Vor Jahren habe sie einen singenden Rabbiner in einem Film gesehen, so Rhamana Dziubany. Zu dessen einstigem Schüler Yehoshua Witt pflegt sie eine enge Freundschaft. Oderberger Schülern berichtet der Rabbi vom Judentum und, warum es keine Religion ist.
Shlomo Carlebach war sein Lehrer. Yehoshua Witt erfuhr bei dem deutsch-amerikanischen Rabbiner, der für seinen religiösen Folkrock bekannt war, alles über die jüdische Tradition, was er heute selbst weitergibt. Der 64-Jährige ist selbst Rabbiner geworden. Auf Einladung von Rhamana Dziubany, die in Golzow die Bildungswerkstatt Berlin-Brandenburg führt, ist er an der Grundschule in Oderberg zu Gast.
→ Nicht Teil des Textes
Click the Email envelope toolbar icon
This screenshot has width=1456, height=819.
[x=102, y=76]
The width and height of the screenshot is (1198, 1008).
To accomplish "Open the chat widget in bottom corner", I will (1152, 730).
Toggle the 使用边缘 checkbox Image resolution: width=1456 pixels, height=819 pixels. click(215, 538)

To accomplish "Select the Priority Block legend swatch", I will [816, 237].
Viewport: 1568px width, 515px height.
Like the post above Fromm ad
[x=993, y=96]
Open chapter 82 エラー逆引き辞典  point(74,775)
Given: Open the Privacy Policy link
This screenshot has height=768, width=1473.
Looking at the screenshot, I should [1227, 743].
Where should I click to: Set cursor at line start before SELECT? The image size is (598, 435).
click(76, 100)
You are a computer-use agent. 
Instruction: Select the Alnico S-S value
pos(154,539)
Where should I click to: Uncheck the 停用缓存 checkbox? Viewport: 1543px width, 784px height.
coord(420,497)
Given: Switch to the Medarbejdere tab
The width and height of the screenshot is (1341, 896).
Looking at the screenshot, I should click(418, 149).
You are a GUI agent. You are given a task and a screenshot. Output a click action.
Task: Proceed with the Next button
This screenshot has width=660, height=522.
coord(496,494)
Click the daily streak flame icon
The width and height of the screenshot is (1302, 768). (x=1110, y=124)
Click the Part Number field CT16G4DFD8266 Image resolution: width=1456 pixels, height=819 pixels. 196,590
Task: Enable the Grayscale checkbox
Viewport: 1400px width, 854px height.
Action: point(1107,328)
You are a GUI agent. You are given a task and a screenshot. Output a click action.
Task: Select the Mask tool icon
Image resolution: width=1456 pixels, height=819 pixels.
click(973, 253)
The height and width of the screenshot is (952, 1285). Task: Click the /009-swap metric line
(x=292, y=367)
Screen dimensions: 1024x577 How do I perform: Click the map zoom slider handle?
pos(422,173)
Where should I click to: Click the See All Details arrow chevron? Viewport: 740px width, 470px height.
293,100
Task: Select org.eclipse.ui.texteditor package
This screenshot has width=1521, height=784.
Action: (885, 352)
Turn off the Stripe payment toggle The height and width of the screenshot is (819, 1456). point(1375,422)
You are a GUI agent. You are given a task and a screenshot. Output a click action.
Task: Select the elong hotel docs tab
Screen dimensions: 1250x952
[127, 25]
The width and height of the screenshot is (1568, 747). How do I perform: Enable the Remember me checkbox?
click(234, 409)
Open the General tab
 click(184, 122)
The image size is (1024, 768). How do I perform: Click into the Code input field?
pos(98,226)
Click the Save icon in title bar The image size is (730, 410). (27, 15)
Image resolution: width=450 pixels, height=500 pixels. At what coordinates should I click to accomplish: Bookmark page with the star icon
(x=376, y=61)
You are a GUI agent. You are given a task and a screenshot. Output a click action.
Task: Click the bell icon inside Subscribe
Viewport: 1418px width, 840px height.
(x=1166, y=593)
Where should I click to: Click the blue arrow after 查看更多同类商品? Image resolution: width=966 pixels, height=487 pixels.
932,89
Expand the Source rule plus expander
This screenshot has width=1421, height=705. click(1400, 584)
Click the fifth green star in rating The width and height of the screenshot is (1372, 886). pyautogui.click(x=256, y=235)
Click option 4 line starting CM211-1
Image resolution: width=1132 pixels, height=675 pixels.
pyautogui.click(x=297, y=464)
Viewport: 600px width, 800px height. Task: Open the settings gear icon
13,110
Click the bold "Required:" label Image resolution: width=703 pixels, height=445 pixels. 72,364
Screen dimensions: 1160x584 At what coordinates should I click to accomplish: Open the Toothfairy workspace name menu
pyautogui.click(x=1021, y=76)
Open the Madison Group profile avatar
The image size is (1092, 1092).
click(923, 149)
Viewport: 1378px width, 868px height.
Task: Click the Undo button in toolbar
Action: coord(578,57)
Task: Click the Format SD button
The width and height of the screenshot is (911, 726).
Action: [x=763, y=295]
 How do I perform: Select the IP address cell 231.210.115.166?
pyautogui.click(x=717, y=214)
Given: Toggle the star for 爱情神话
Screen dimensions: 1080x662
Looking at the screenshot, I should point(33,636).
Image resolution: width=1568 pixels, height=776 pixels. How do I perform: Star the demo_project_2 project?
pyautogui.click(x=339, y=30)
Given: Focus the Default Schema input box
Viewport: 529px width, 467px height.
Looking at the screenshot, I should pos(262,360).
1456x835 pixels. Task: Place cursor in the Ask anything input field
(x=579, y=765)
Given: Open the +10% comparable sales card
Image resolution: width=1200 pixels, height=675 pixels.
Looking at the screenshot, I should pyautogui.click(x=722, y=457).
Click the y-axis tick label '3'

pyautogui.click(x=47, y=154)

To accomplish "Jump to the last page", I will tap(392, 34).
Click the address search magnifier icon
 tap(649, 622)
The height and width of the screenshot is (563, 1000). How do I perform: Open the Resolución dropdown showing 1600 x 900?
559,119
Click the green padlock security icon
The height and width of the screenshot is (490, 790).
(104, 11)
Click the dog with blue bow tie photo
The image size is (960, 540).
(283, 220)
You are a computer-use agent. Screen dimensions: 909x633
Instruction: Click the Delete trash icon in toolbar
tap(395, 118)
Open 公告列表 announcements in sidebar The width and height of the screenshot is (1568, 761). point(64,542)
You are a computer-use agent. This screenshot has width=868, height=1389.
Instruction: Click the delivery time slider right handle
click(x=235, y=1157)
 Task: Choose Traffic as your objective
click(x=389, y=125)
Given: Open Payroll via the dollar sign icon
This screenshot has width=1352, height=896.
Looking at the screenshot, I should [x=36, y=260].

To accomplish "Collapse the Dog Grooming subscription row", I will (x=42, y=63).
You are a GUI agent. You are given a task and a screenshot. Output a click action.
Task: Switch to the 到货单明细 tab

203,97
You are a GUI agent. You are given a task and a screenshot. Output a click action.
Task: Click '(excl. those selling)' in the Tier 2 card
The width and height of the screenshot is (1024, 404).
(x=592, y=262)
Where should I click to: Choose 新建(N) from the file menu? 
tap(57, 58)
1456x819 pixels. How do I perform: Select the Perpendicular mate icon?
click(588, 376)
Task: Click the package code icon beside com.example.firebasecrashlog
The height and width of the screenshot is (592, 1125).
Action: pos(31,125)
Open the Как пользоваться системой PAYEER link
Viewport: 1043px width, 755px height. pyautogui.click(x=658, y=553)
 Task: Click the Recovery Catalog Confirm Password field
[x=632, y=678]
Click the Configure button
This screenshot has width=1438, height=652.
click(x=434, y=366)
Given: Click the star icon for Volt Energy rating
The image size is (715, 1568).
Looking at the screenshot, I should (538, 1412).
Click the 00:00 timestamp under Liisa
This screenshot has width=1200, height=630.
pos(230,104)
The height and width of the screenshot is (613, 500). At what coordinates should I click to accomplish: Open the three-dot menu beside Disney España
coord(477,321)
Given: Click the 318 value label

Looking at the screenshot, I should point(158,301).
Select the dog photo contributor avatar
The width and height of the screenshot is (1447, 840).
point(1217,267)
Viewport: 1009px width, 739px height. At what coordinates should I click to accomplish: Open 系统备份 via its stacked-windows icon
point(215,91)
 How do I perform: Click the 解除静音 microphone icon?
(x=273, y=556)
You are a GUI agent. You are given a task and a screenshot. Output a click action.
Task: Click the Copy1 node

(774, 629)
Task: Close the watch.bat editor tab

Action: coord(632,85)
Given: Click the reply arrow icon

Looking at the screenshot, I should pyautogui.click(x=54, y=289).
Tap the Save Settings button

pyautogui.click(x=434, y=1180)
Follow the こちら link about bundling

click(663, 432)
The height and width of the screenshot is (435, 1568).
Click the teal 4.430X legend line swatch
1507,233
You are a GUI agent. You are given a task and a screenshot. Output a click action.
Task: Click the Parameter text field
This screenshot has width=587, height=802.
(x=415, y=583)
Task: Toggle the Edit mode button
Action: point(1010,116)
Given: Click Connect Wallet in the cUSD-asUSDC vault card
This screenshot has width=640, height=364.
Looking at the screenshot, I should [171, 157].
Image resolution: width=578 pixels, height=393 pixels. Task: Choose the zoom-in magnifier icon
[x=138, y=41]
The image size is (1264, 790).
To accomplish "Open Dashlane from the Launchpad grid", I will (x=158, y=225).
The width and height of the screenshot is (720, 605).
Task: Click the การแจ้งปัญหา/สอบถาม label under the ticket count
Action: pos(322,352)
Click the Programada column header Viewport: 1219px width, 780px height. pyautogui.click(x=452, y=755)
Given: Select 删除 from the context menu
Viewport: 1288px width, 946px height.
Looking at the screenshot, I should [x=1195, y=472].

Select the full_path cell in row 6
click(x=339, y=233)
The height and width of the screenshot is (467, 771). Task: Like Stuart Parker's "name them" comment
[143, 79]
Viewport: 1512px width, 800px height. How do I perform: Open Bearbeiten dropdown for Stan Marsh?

Der sechsten Klasse bringt er dort das Leben als Jude näher und trifft auf gut informierte Schüler, wie er am Ende sagt.
Yehoshua Witt ist in Chicago geboren. Bis zu seinem 19. Lebensjahr hat er dort gelebt, danach verbrachte er die meiste Zeit in Israel. Vor 15 Jahren hat er sich seiner Frau zu Liebe in Wien niedergelassen. Deshalb, so erklärt er den Kindern, wird er ihnen in englischer Sprache berichten. "Oh", sagt jemand unter den Schülern. "Keine Sorge", ergreift Rhamana Dziubany das Wort, "ich werde übersetzen." Bei einer Veranstaltung in Zürich haben sich der Rabbi und Rhamana Dziubany einst kennengelernt. Auch damals sollte sie für ihn ins Deutsche übersetzen. "Daraus ist eine enge Freundschaft entstanden", sagt die pädagogische Leiterin.
"Nach unserer Tradition sind wir keine Religion", erklärt Yehoshua Witt den Schülern. Er sehe das Judentum als eine große Familie. Auch Jesus sei Jude gewesen. Auch unter heute bekannten Schauspielern gebe es welche. Beispielsweise Natalie Portman oder Ben Stiller.
Was die Schüler über Juden wissen, fragt Witt. "Sie wurden von den Deutschen verfolgt und in Konzentrationslager gesteckt", antwortet ein Junge. "Ja, das ist richtig", sagt Rabbi Witt. "Zwei Millionen Menschen wurden getötet", ergänzt ein anderer Schüler. Der Rabbi habe Angst, dass dieser Teil der Geschichte alles ist, was über Juden gelehrt wird.
Vor dem zweiten Weltkrieg habe es etwa 600 000 Juden in Deutschland gegeben, so Yehoshua Witt. Seit mehr als 2000 Jahren leben sie schon dort. "Sie stellten einen wichtigen Teil der Gesellschaft dar", so der Rabbi.
Einen elementaren Unterschied zur heiligen Schrift der Juden, die wie bei den Christen auf der Bibel basiert, will er den Jungen und Mädchen noch erläutern. Christen unterscheiden die Bibel nach dem Neuen und dem Alten Testament. Im jüdischen Glauben allerdings gibt es nur das Alte Testament - den Tanach. Der erste Teil des Tanach besteht aus den fünf Bücher Moses - der Tora.
Wie denn jemand Jude werden kann, möchte ein Schüler wissen. "Wenn du ein Teil werden willst, dann sagt Gott, o. k., du kannst Teil unseres Stammes werden", sagt Witt. Er sei übrigens sehr beeindruckt von den Fragen der Schüler: "Ihr seid wirklich klug und interessiert."
In seiner Aufgabe als Rabbi habe er mehr studiert, als andere Juden, so Witt. Und er inspiriere Menschen, an Gott zu glauben. Abschließend bekommen die Schüler ein Gefühl dafür, welche Rolle Musik und Tanz im Judentum spielt. Rabbi Witt bläst das Schofar-Horn, ein traditionelles Musikinstrument. Rhamana Dziubany singt mit den Kindern ein jüdisches Lied und zeigt ihnen ein paar traditionelle Tanzschritte dazu.